Yeah, right, like we can boycott Starbucks, the largest independent coffee importer and chain coffee cafe. They're everywhere in the U.S., both independent and in-store cafes. I go to one at least once a week because they're open early Sunday mornings for newspapers and coffee. And often several times during the week, but only when I can't find another cafe, preferably small independent or chain cafe, such as SBC or Tullys.

Starbucks is noted for the good employee benefits and policies, another reason to support them. You're supporting people who enjoy their job and work hard. They deserve the tips you give them. And that's where I'm thinking of boycotting Starbucks. Not for their products or service, and especially not the employees, but the arogrance of their CEO Howard Schulz.

A class action suit filed in California was decided in favor of the plaintiff, the employees, who sued that tips belong to employees and can't be shared by managers. The court agreed that tips weren't for members of management, because they're not the classification of employees eligible for tips. It would have been a good jesture by the CEO to agree, and then change the corporation's policy and reimburse the employees the court mandated.

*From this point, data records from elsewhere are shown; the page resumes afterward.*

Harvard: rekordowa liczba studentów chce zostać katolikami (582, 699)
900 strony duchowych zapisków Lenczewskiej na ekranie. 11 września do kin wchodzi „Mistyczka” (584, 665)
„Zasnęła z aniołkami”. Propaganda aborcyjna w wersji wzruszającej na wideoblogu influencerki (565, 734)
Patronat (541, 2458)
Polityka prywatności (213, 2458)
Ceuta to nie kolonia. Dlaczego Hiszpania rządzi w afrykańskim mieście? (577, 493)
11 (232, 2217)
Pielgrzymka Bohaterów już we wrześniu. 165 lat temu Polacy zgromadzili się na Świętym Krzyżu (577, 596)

Or so, you would think it would be a good jesture for a good CEO. But Mr. Schulz has decided to appeal the decision. And his communications to the employees really doesn't explain it. He tries to treat managers, which sometimes may work as baristas from time to time since most start as baristas, as the same as fulltime baristas. What doesn't he understand about California law that says anyone who supervises is management?

Starbucks has other policies I'm not happy with. You can't tip baristas in Starbucks cafe in Safeway stores because they're not Starbucks employees. They're Safeway employees. And the same for anywhere else Starbucks is in stores. That's unfair to the baristas. What's good about doing your best if the customer can't thank you with a tip?

And Howard Schulz himself isn't loved by many here. He tried to bully the local government when he not only blocked off a public access to the public beach in front of his lake front home, he built into to like it was his property. The local government had to go to court to force him to pay for the work to remove his work and build the public access. He tried to make it a public relations issue of the government bullying him, which didn't last when the facts became public.

Anyway, my point? Well, obviously it's too hard to boycott Starbucks, for me at least since a few know me as a routine customer. And it wouldn't be fair to the employees to boycott them for the actions of the CEO. So, I don't have an answer but somehow we need to send a message to Howard Schulz, like we can, and if we could, would he listen? I doubt it.